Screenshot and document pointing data
»»

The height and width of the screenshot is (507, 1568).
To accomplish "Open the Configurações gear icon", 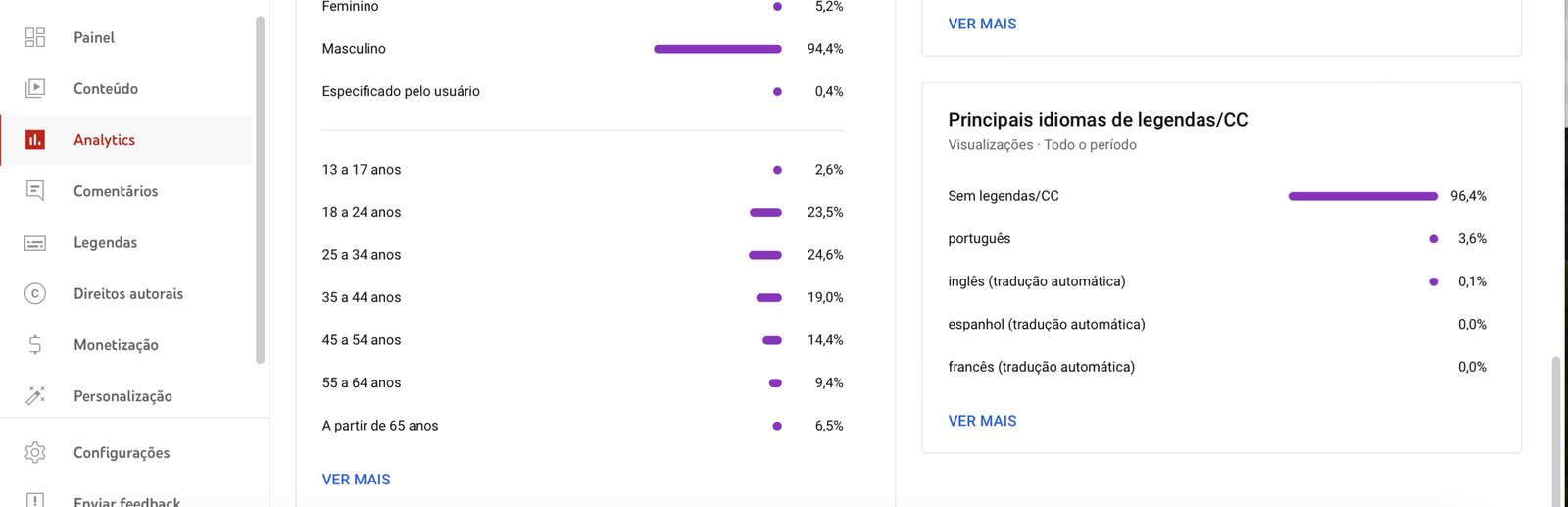I will click(x=35, y=452).
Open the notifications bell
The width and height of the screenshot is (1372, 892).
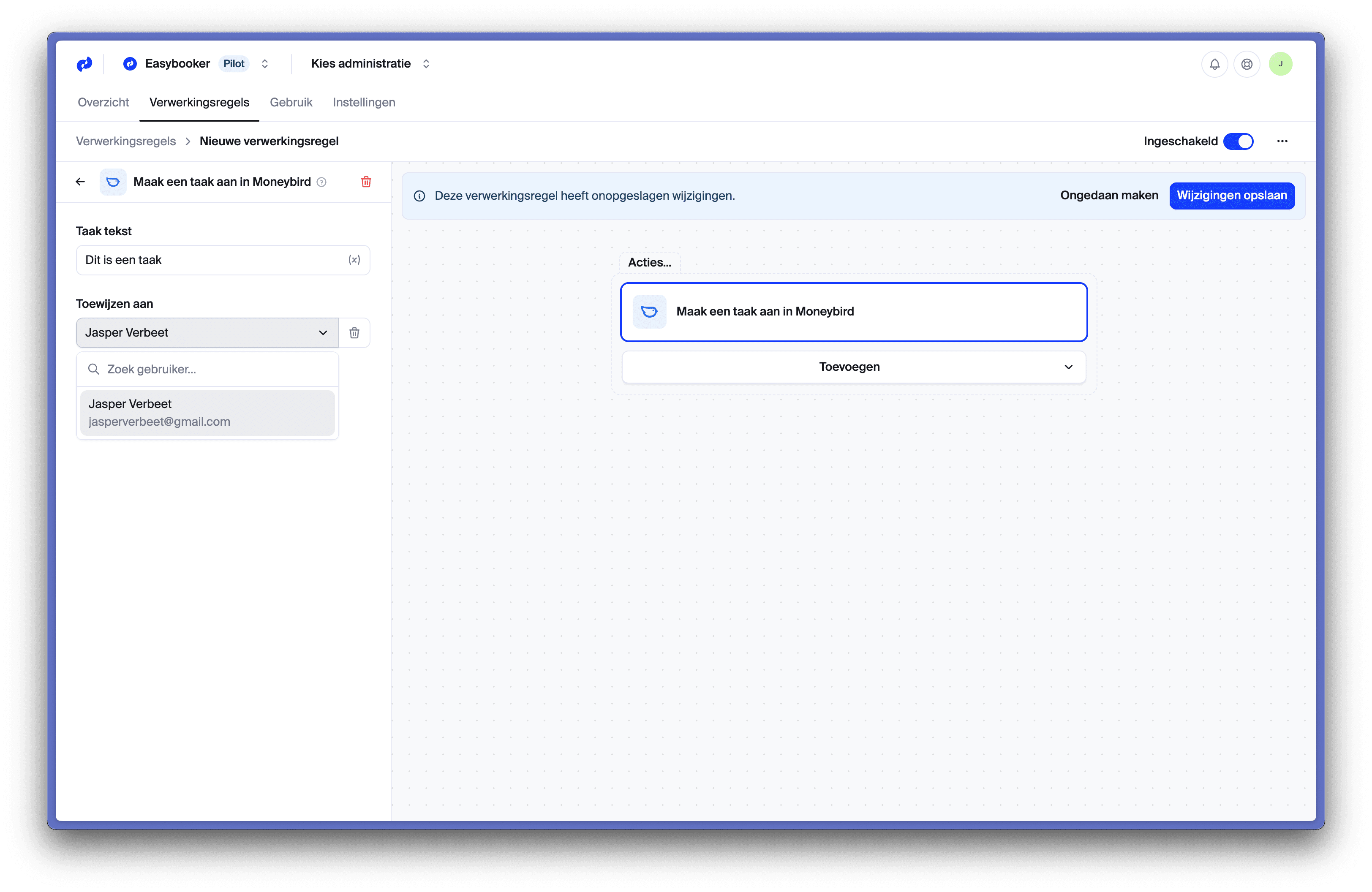pos(1214,64)
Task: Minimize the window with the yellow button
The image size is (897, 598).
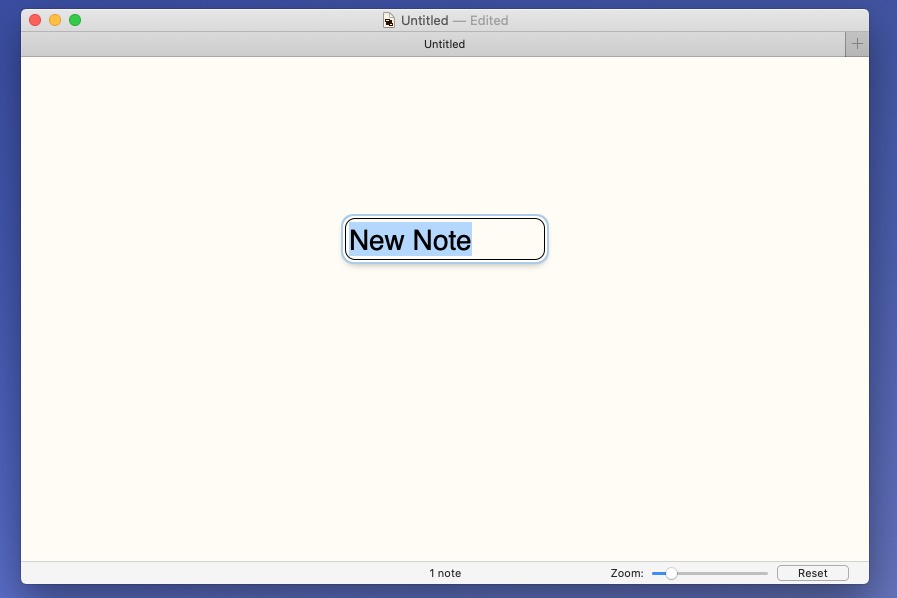Action: 55,20
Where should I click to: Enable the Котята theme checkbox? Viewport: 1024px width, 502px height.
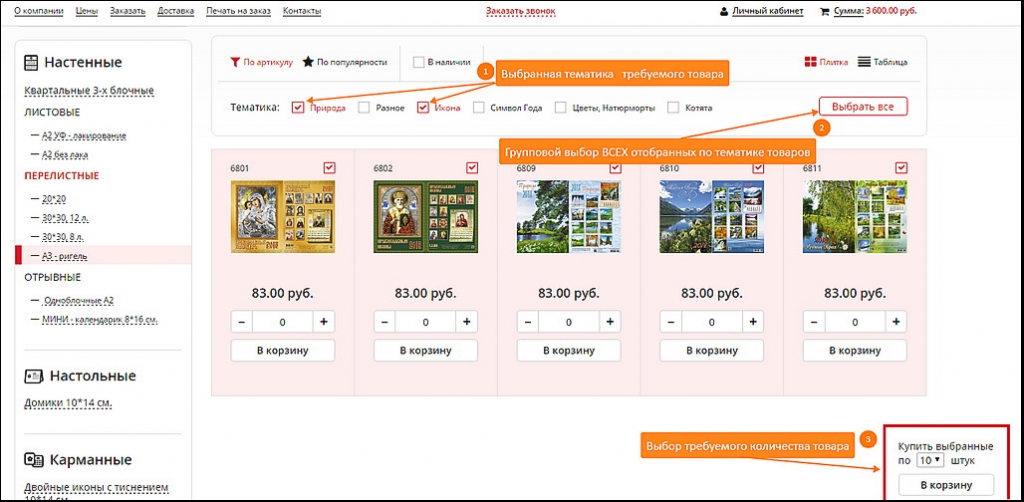pos(673,107)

««

Collect every line of the material above that contains the string "width", matching case exactly.

The height and width of the screenshot is (507, 1568).
The width and height of the screenshot is (1372, 892).
Where should I click to: Enable the Котята theme checkbox? Viewport: 1024px width, 502px height.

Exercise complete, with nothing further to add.